_TASK PROMPT_
An exact transcript of the records is what this task asks for.

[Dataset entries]
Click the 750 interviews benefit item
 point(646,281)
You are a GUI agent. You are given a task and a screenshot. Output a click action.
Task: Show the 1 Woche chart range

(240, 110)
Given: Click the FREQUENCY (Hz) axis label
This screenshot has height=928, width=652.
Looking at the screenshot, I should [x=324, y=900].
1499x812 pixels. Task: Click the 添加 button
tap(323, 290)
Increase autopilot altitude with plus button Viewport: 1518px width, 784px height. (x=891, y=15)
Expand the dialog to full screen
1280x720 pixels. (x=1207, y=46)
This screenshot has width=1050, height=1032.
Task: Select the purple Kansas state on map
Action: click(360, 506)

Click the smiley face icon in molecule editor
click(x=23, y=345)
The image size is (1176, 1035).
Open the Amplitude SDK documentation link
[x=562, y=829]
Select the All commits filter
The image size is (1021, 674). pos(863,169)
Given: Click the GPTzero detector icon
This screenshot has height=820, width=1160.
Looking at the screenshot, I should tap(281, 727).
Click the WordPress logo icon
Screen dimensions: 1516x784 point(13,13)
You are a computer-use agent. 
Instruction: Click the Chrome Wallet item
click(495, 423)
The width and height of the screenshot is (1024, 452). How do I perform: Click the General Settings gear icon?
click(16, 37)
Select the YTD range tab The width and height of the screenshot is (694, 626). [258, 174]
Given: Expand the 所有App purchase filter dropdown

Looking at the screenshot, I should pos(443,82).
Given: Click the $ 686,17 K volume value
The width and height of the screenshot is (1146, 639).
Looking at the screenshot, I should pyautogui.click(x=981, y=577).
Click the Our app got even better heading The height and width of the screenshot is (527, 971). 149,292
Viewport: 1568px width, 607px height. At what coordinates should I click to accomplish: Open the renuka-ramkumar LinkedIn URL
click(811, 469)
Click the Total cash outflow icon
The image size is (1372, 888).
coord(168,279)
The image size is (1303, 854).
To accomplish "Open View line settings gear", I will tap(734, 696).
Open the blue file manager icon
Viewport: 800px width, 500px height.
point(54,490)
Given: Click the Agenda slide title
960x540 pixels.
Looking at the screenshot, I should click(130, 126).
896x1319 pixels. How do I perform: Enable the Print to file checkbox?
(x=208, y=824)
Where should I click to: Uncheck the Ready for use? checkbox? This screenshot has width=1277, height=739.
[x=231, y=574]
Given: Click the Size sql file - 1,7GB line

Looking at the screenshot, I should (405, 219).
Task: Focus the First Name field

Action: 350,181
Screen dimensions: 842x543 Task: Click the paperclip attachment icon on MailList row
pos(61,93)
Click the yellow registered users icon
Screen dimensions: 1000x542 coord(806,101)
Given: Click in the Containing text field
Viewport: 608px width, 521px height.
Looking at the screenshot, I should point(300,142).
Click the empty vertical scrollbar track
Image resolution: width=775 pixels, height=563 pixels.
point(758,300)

_YOUR SOLUTION_
Click the 750 interviews benefit item
 point(646,281)
You are a GUI agent. You are given a task and a screenshot. Output a click action.
Task: Show the 1 Woche chart range

(240, 110)
Given: Click the FREQUENCY (Hz) axis label
This screenshot has height=928, width=652.
Looking at the screenshot, I should [x=324, y=900].
1499x812 pixels. Task: Click the 添加 button
tap(323, 290)
Increase autopilot altitude with plus button Viewport: 1518px width, 784px height. (x=891, y=15)
Expand the dialog to full screen
1280x720 pixels. (x=1207, y=46)
This screenshot has width=1050, height=1032.
Task: Select the purple Kansas state on map
Action: click(360, 506)

Click the smiley face icon in molecule editor
click(x=23, y=345)
The image size is (1176, 1035).
Open the Amplitude SDK documentation link
[x=562, y=829]
Select the All commits filter
The image size is (1021, 674). pos(863,169)
Given: Click the GPTzero detector icon
This screenshot has height=820, width=1160.
Looking at the screenshot, I should tap(281, 727).
Click the WordPress logo icon
Screen dimensions: 1516x784 point(13,13)
You are a computer-use agent. 
Instruction: Click the Chrome Wallet item
click(495, 423)
The width and height of the screenshot is (1024, 452). How do I perform: Click the General Settings gear icon?
click(16, 37)
Select the YTD range tab The width and height of the screenshot is (694, 626). [258, 174]
Given: Expand the 所有App purchase filter dropdown

Looking at the screenshot, I should pos(443,82).
Given: Click the $ 686,17 K volume value
The width and height of the screenshot is (1146, 639).
Looking at the screenshot, I should pyautogui.click(x=981, y=577).
Click the Our app got even better heading The height and width of the screenshot is (527, 971). 149,292
Viewport: 1568px width, 607px height. At what coordinates should I click to accomplish: Open the renuka-ramkumar LinkedIn URL
click(811, 469)
Click the Total cash outflow icon
The image size is (1372, 888).
coord(168,279)
The image size is (1303, 854).
To accomplish "Open View line settings gear", I will tap(734, 696).
Open the blue file manager icon
Viewport: 800px width, 500px height.
point(54,490)
Given: Click the Agenda slide title
960x540 pixels.
Looking at the screenshot, I should click(130, 126).
896x1319 pixels. How do I perform: Enable the Print to file checkbox?
(x=208, y=824)
Where should I click to: Uncheck the Ready for use? checkbox? This screenshot has width=1277, height=739.
[x=231, y=574]
Given: Click the Size sql file - 1,7GB line

Looking at the screenshot, I should (405, 219).
Task: Focus the First Name field

Action: 350,181
Screen dimensions: 842x543 Task: Click the paperclip attachment icon on MailList row
pos(61,93)
Click the yellow registered users icon
Screen dimensions: 1000x542 coord(806,101)
Given: Click in the Containing text field
Viewport: 608px width, 521px height.
Looking at the screenshot, I should point(300,142).
Click the empty vertical scrollbar track
Image resolution: width=775 pixels, height=563 pixels.
point(758,300)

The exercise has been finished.